Sampai saat ini, meskipun sudah 3 tahun lebih UU No 18 tahun 2012 tentang Pangan digulirkan, pemahaman apa itu KEDAULATAN PANGAN masih simpang siur. Jika dicermati dalam-dalam, setidaknya terlihat tiga makna yang berkembang, yaitu:
1. Kedaulatan pangan sejalan dengan ketahanan pangan. Makna berdaulat adalah ketika kebijakan pangan kita tidak dikendalikan oleh negara lain dalam konteks politik dan pasar. Pemahaman ini muncul pada Rencana Kerja Kementan, RJPMN, dan pada SIPP.
2. Ketahanan pangan merupakan landasan untuk mencapai kedaulatan pangan. Maka, dalam pandangan ini, kedaulatan pangan sejati adalah saat sudah tercapai di level komunitas. Hal ini terlihat jelas misalnya dalam dokumen SIPP.
3. Pemahaman kedaulatan yang sejalan dengan di dunia internasional, sebagaimana dijumpai dalam dokumen Nawacita. Namun, meskipun RPJMN dan RKP Kementan merupakan turunan dari kebijakan ini, namun kedaulatan pangan dipahami berbeda.
Sumber dari ketiga pola di atas dapat ditelusuri setidaknya dari lima referensi pokok yang dapat diacu tentang apa itu makna kedaulatan pangan yang saat ini beredar di Indonesia. Referensi disusun berdasarkan tahun keluarnya untuk memperlihatkan dinamika perkembangan konsep yang terjadi.
Satu, Undang-Undang No. 18 tahun 2012 tentang Pangan. Pada pasal 1 disebutkan bahwa: “Kedaulatan pangan adalah hak negara dan bangsa yang secara mandiri menentukan kebijakan pangan yang menjamin hak atas pangan bagi rakyat dan yang memberikan hak bagi masyarakat untuk menentukan sistem pangan yang sesuai dengan sumber daya lokal”. Terlihat bahwa ada dua pihak terkait kedaulatan pangan yakni: (1) negara yang memiliki hak secara mandiri untuk menentukan kebijakan pangan yang menjamin hak atas pangan bagi rakyat; serta (2) masyarakat yang juga berhak menentukan sistem pangan yang sesuai dengan sumber daya lokal.

■ **BAGIAN DATA**:
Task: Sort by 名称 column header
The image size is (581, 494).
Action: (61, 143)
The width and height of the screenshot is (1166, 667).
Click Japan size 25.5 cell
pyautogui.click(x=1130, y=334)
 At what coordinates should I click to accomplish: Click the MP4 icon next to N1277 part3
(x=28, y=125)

==

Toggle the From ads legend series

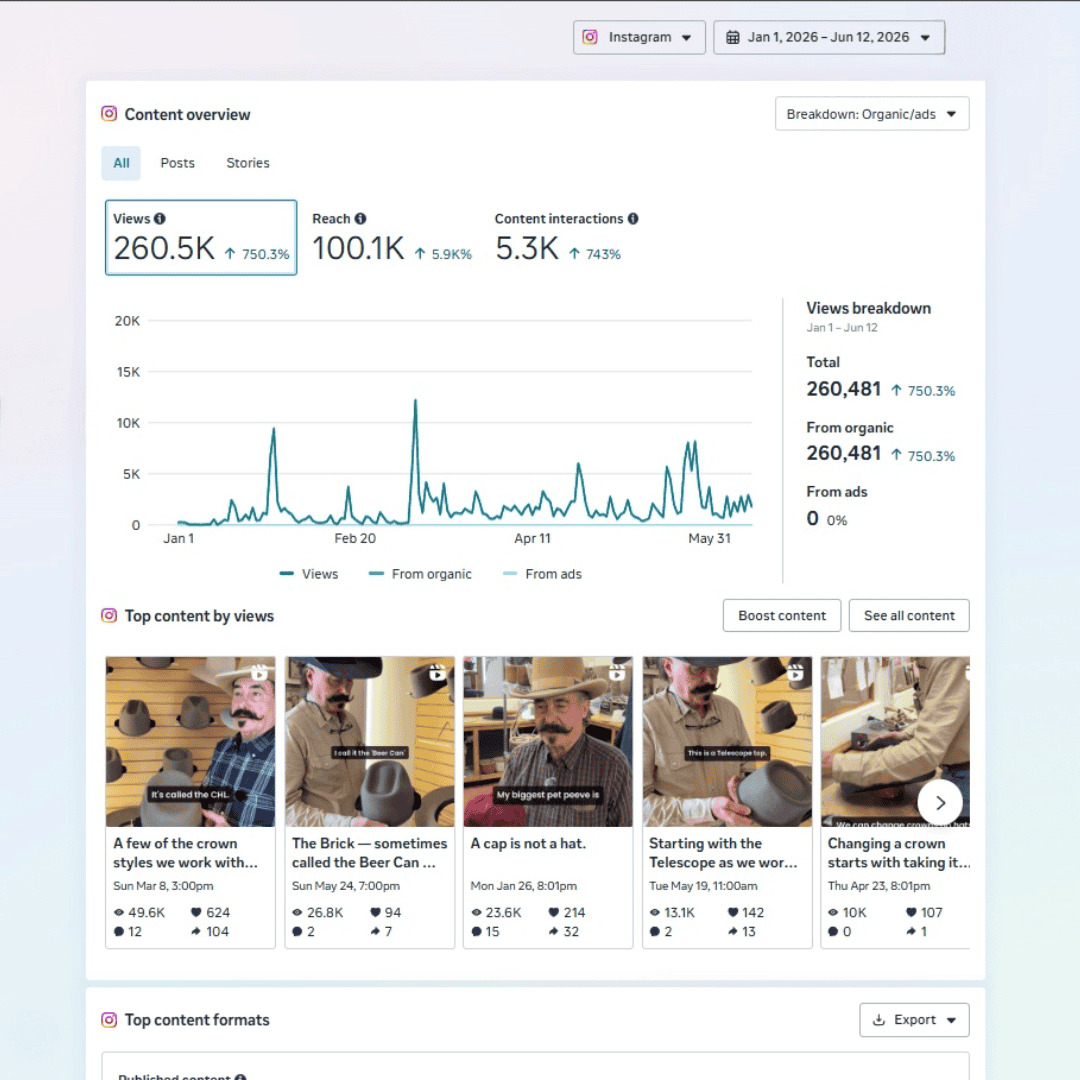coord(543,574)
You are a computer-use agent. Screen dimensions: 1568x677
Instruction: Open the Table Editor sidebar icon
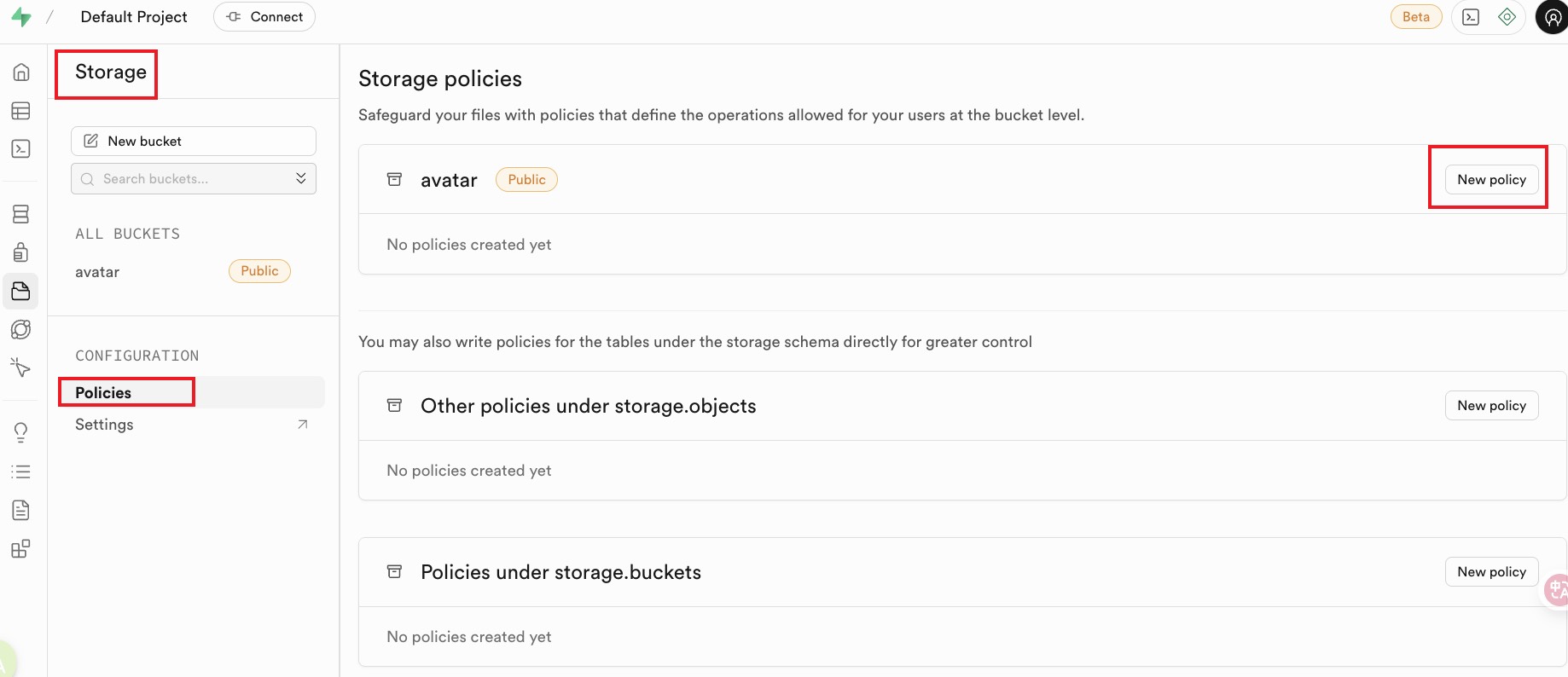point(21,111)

...

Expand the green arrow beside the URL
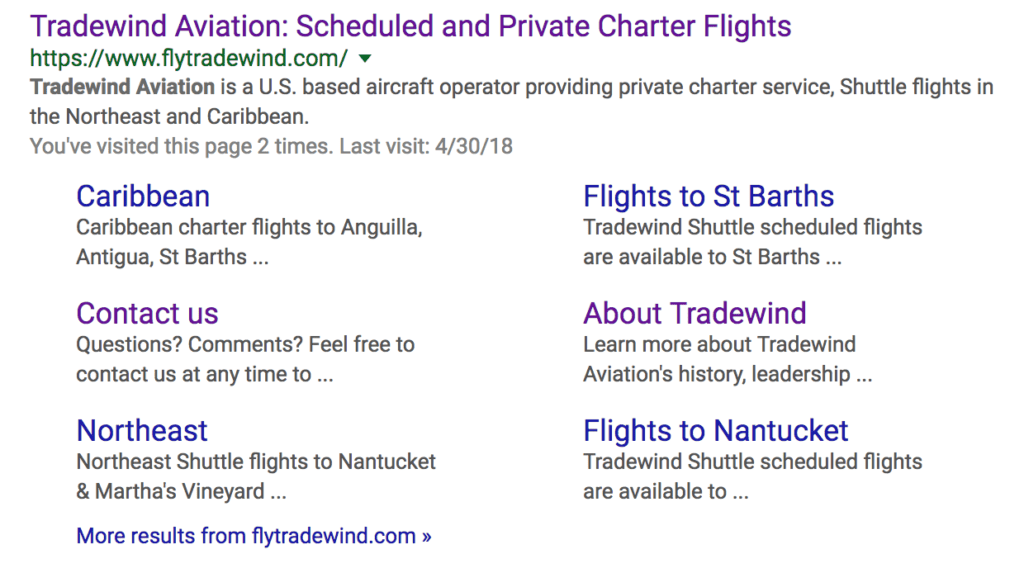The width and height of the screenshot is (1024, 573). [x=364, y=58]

■ **PETUNJUK PENGERJAAN**: Tuliskan lanjutan teks tentang makna kedaulatan pangan di Indonesia, dimulai tepat setelah kalimat terakhirnya.

■ **JAWABAN LATIHAN**:
Jika ditelusuri baris per baris dari seluruh pasal dalam UU Pangan, kata “kedaulatan pangan” muncul sebanyak delapan kali dalam batang tubuh, dan tiga kali dalam Bagian Penjelasan. Pada batang tubuh muncul pada pasal 2, 3, 6, 23 (1), 117, 125, 126, dan 130 (1). Dari keseluruhan kalimat dalam UU ini, kata “kedaulatan pangan” selalu muncul bersama-sama dengan “ketahanan pangan” dan “kemandirian pangan”. Ketiganya selalu muncul bersamaan, atau tidak pernah sendirian. Kata “kedaulatan pangan” berada di depan, lalu diikuti dua yang lainnya. Hal ini bisa dimaknai bahwa kedaulatan pangan merupakan hal yang harus dicapai terlebih dahulu, sebagai jalan untuk mencapai tujuan akhirnya yakni “ketahanan pangan”.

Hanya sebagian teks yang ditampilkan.